■ WHAT THE TASK ASKS ■
Please transcribe, word for word, only the lines from the one containing "You are a computer-use" through the last line of the records below, both included, and leave out every picture.

* * * * * * * * *

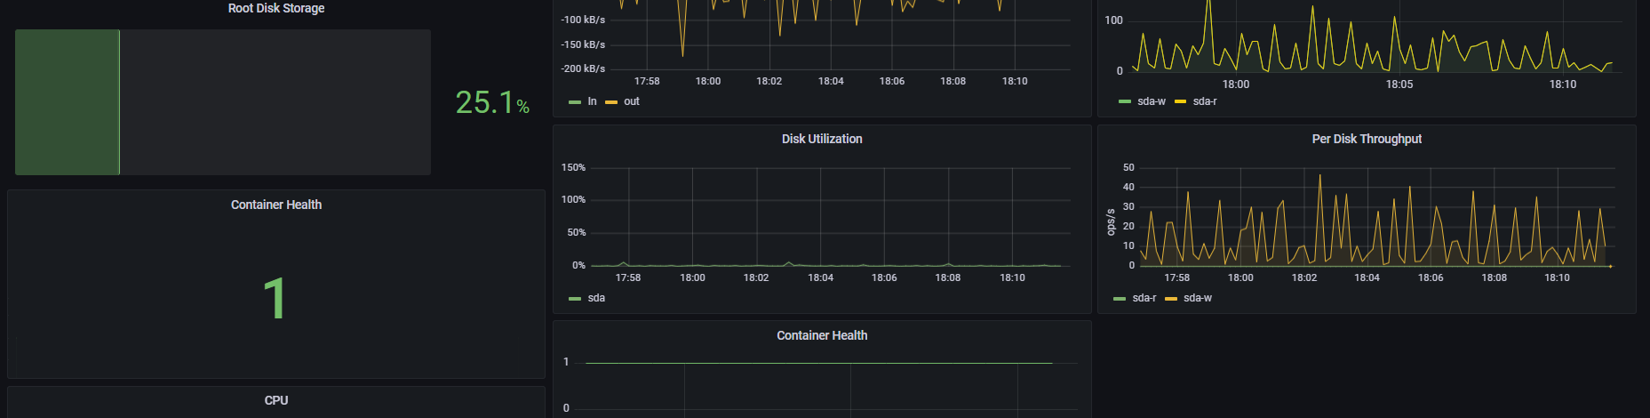
Task: Click the green filled bar of Root Disk Storage
Action: coord(68,102)
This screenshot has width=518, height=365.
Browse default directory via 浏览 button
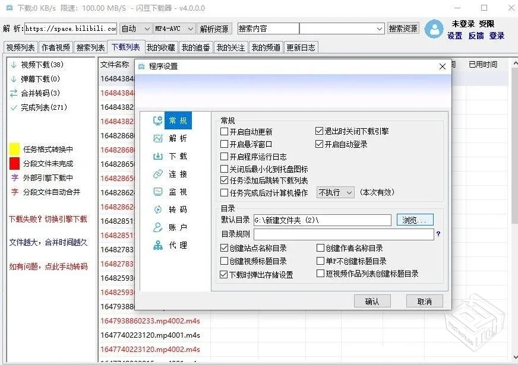[415, 220]
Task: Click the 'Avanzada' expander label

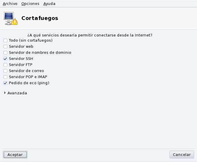Action: click(17, 93)
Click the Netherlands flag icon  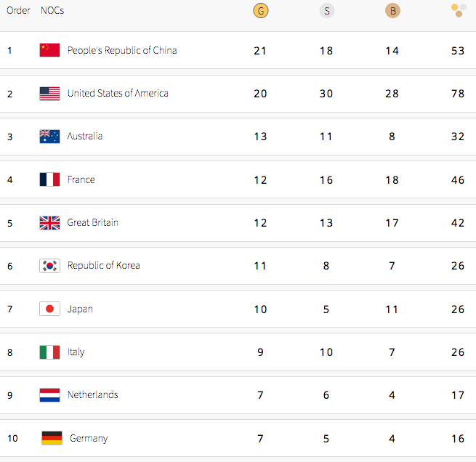49,395
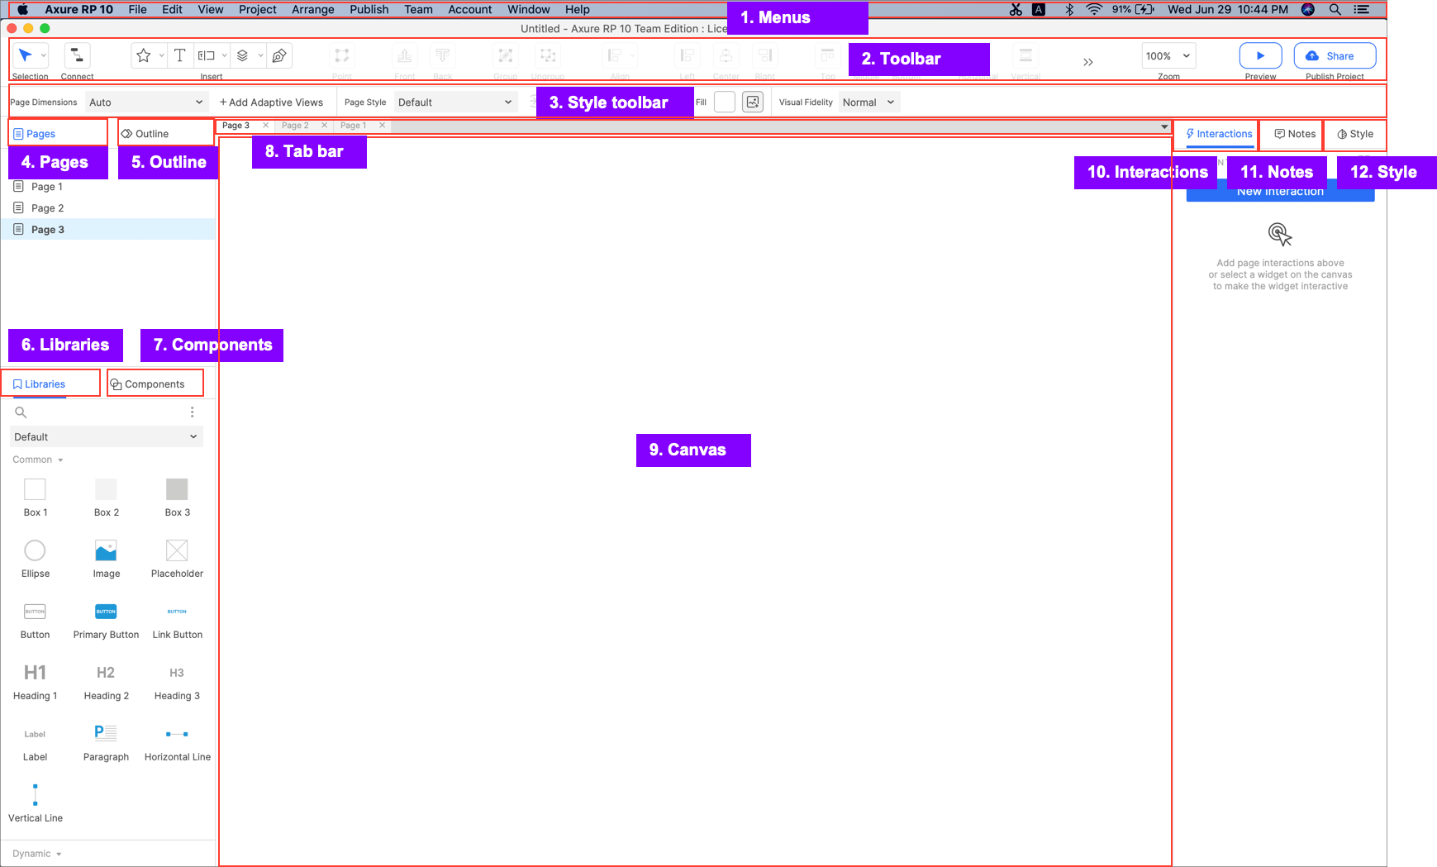
Task: Expand the Visual Fidelity Normal dropdown
Action: (868, 102)
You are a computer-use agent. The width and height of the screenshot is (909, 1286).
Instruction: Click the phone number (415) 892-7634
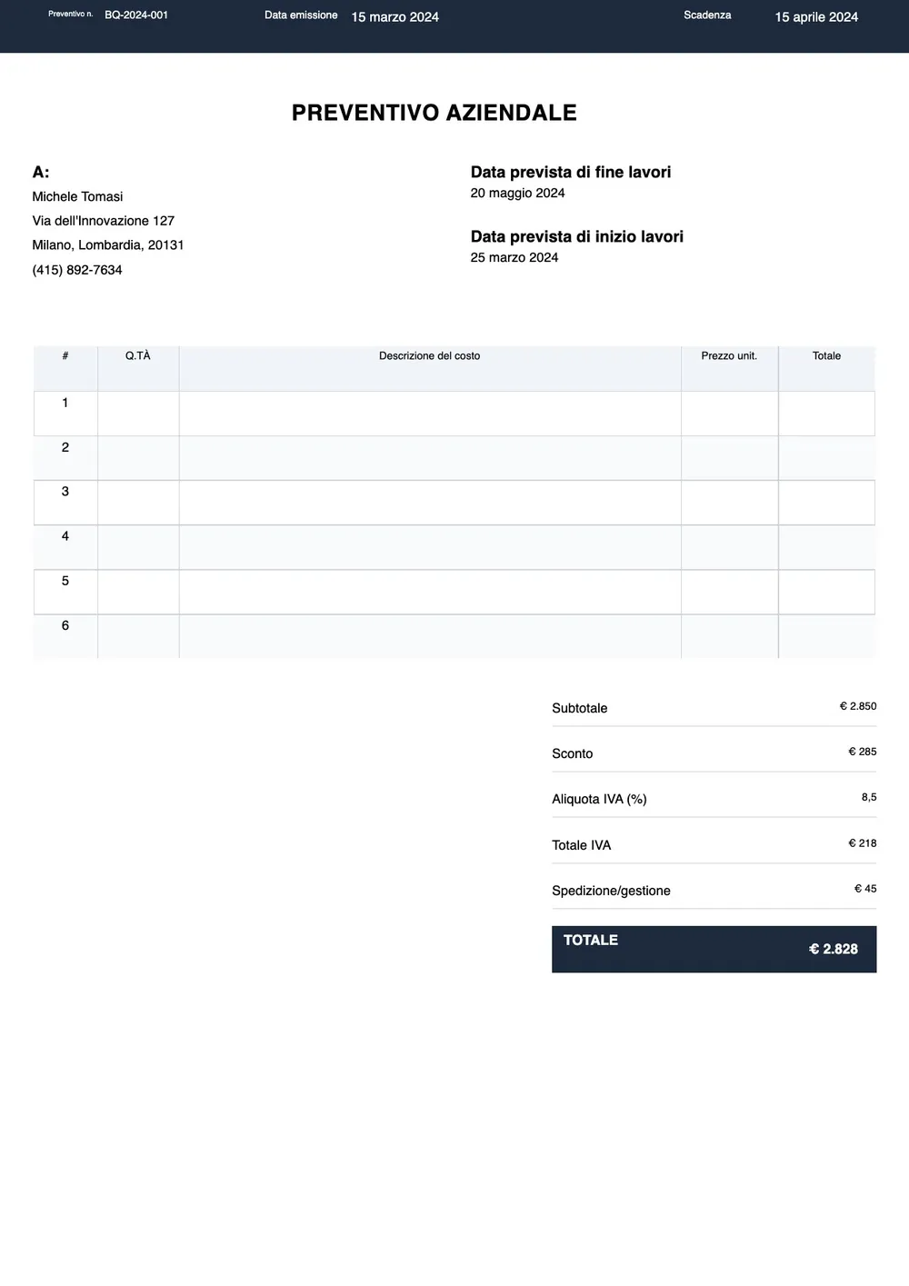77,270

* * * * * * * * *

■ EXERCISE ANSWER ■
You are a computer-use agent. The width and height of the screenshot is (909, 1286).
Instruction: Click the phone number (415) 892-7634
77,270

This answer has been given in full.